INSTRUCTIONS TO FOLLOW |
Exactly reproduce the line containing "The width and" and all later lines to the end of the entries, leaving the pictures out of your copy.

Screenshot grounding data:
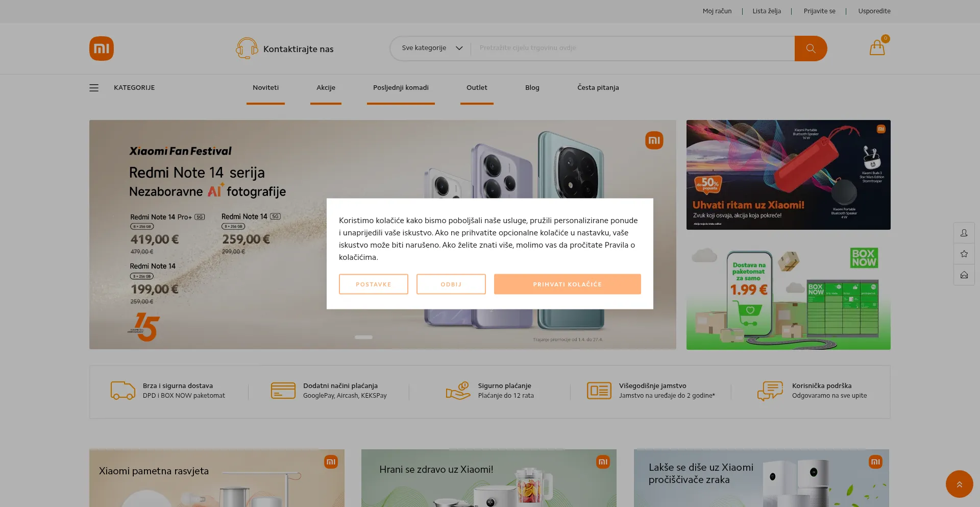Open cookie Postavke settings button

(x=373, y=284)
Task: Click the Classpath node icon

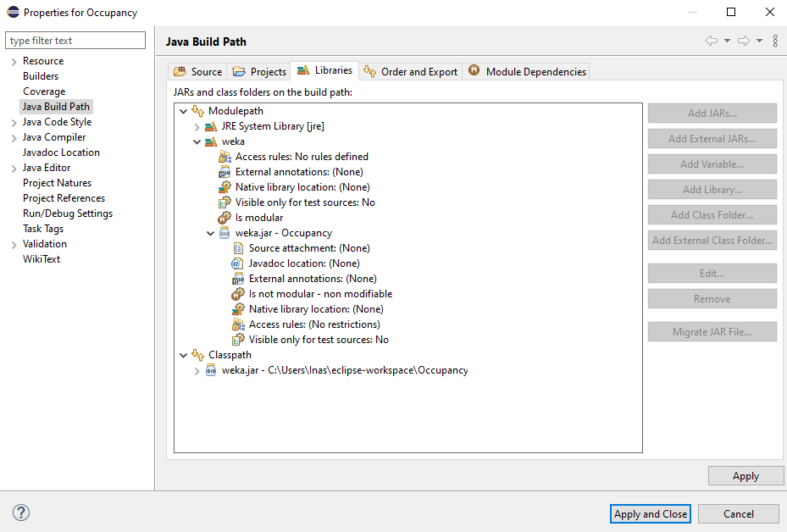Action: click(x=197, y=355)
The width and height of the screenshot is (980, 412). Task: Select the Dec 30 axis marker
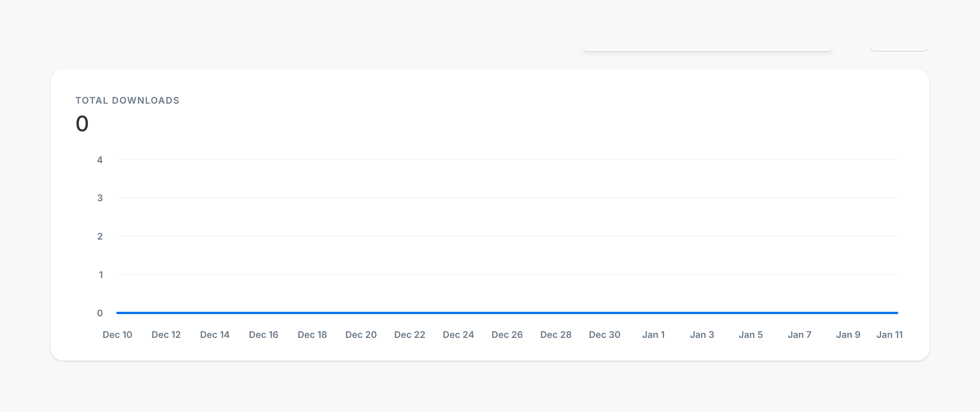tap(604, 335)
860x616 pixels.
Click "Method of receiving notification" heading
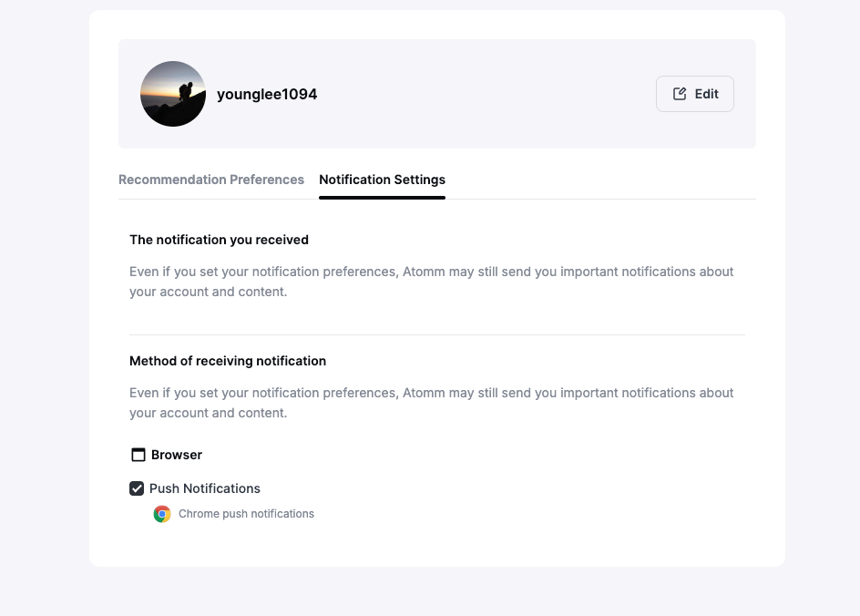pos(228,361)
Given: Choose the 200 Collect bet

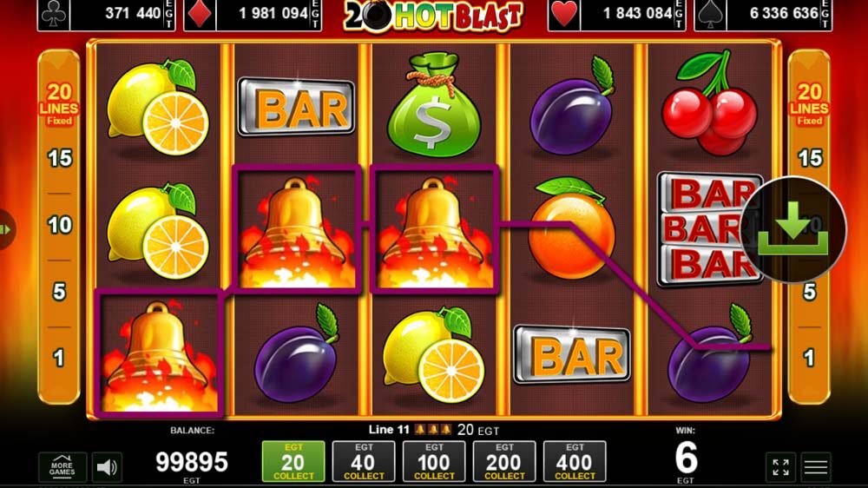Looking at the screenshot, I should [504, 461].
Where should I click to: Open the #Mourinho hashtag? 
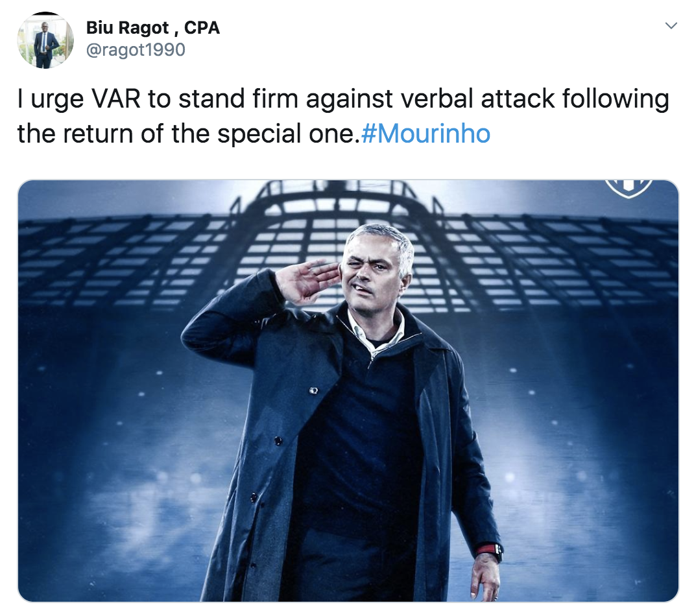pyautogui.click(x=425, y=134)
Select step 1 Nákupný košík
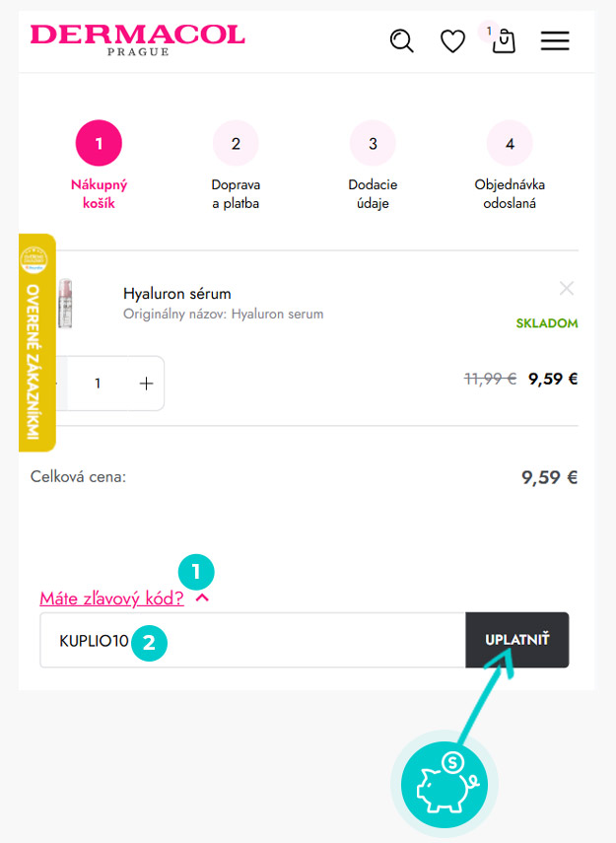This screenshot has width=616, height=843. (x=99, y=165)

RESPONSE TO THIS TASK |
The width and height of the screenshot is (980, 412). Task: Select the Dec 30 axis marker
tap(604, 335)
860x616 pixels.
Click "Method of receiving notification" heading
pos(228,361)
Given: Choose the 200 Collect bet

Looking at the screenshot, I should [504, 461].
Where should I click to: Open the #Mourinho hashtag? 
pyautogui.click(x=425, y=134)
Select step 1 Nákupný košík
This screenshot has width=616, height=843. (x=99, y=165)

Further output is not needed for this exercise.